- [Directions]:
Among the entries below, how many lines include "agent"? Give the number alone.

- [Study material]:
══════════════════════════════
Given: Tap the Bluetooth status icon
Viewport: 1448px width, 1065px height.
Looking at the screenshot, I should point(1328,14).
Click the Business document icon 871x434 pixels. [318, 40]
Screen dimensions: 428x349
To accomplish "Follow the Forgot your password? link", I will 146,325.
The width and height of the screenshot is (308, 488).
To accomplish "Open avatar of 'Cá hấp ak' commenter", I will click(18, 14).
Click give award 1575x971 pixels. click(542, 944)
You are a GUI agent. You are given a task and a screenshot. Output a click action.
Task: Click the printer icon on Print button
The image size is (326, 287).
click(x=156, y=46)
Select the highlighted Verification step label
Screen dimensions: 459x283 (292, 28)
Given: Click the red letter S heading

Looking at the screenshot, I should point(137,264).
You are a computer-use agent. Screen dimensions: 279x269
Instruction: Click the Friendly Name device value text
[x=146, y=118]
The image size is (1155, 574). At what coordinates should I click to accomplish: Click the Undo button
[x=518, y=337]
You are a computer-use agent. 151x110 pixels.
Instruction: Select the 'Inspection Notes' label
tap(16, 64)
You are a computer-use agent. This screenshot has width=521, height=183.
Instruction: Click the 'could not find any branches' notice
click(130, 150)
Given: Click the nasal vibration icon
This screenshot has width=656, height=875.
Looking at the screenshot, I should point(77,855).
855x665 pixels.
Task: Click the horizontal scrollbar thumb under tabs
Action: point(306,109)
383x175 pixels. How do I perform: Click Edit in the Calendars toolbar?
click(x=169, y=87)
══════════════════════════════
- [Answer to the problem]:
4